Dopo oltre sedici anni dall’uscita giapponese su PS1 (quindici se si considera l’arrivo in Nord America) e tre anni e mezzo da quella su 3DS, Dragon Quest VII sbarca finalmente in Europa, localizzato in Italiano e nelle altre quattro lingue principali del continente. L’evento è storico considerando la singhiozzante storia del franchise in Occidente (che ha visto una certa costanza di uscite solamente su DS) ma soprattutto visto il suo successo in patria: all’epoca, Dragon Quest VII divenne il gioco di ruolo più venduto (solamente dietro le prime due generazioni di Pokémon), superando agilmente pietre miliari come Final Fantasy VIIVIII. La serie è da sempre apprezzatissima in Giappone, e non è difficile capire il perché: rappresenta un fantasy a tinte occidentali, quasi esotico, che fa sognare; chiunque lo può trovare godibile (infatti l’età media dei videogiocatori di Dragon Quest è piuttosto alta); e le sue storie sono tanto semplici quanto emozionanti, e quindi universali.

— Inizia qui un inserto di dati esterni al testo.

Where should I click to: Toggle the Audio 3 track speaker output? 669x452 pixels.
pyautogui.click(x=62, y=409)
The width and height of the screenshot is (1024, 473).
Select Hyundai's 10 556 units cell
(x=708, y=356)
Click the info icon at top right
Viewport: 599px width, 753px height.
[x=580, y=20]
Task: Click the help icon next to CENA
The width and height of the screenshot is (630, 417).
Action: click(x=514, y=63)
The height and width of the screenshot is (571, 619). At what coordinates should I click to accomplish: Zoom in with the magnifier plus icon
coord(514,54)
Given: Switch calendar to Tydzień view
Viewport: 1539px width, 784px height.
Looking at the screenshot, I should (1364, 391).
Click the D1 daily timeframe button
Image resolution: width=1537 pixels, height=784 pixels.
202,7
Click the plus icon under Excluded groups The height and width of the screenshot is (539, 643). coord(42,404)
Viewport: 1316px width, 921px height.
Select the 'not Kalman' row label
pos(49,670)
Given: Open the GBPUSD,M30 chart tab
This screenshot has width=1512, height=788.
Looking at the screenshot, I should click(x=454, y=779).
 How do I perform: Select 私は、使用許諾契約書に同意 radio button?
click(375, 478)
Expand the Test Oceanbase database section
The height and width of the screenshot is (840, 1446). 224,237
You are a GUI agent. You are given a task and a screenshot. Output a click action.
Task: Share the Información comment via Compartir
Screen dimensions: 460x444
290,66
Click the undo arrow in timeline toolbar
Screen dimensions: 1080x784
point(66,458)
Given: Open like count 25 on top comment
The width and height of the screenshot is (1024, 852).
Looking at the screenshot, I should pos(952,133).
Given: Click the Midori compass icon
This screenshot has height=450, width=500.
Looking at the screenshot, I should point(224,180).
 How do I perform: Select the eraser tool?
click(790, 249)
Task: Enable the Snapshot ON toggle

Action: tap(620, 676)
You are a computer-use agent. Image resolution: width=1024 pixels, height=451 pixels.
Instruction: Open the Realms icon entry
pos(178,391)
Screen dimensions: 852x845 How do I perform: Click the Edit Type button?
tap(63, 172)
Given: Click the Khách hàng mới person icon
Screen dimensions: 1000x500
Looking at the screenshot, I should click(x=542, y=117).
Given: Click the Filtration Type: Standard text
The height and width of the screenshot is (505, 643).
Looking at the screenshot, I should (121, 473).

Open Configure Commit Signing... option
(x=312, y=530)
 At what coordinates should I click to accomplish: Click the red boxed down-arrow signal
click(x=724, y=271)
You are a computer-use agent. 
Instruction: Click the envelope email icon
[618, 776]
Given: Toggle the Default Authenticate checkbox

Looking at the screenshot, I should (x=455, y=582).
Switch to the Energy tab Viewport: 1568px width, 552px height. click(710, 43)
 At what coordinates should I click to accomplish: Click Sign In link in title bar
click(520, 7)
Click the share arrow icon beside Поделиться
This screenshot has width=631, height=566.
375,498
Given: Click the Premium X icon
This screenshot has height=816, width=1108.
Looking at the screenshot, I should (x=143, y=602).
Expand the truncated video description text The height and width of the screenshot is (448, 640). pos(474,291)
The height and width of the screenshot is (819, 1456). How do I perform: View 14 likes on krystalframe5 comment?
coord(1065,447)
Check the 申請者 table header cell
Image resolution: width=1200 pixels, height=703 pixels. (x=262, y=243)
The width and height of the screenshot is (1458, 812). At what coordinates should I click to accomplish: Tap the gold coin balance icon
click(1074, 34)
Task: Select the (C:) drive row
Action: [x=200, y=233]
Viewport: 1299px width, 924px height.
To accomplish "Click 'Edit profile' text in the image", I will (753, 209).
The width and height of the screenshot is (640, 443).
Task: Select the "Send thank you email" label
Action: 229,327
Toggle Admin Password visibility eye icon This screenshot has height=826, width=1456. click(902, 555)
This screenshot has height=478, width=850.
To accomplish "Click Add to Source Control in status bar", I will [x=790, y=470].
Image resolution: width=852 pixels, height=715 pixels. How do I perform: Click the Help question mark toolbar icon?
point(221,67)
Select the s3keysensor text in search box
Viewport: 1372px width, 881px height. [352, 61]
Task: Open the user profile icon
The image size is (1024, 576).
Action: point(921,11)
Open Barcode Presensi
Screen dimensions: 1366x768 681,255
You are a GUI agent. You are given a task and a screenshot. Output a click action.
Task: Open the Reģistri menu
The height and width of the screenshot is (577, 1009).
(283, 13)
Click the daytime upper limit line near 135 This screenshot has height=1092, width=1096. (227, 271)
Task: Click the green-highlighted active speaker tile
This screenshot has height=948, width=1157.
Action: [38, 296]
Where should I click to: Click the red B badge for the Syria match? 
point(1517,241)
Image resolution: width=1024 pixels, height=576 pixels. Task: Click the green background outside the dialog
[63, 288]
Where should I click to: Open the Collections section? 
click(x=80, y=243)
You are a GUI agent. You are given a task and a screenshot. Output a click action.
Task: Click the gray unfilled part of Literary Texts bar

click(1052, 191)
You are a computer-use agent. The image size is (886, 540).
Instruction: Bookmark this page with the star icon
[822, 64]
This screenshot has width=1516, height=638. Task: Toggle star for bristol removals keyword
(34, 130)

È possibile che un gioco così radicato nella cultura giapponese possa essere apprezzato dai videogiocatori europei? A differenza dei giapponesi, siamo abituati a scene cinematografiche, grafiche che puntano al realismo, ad ambientazioni futuristiche, oppure a fantasy prettamente cupi e violenti. La domanda non è banale, considerando che Dragon Quest VII è tra i giochi di ruolo più lunghi di sempre: anche andando molto veloci, è difficile che l’orologio non raggiunga l’ottantina di ore.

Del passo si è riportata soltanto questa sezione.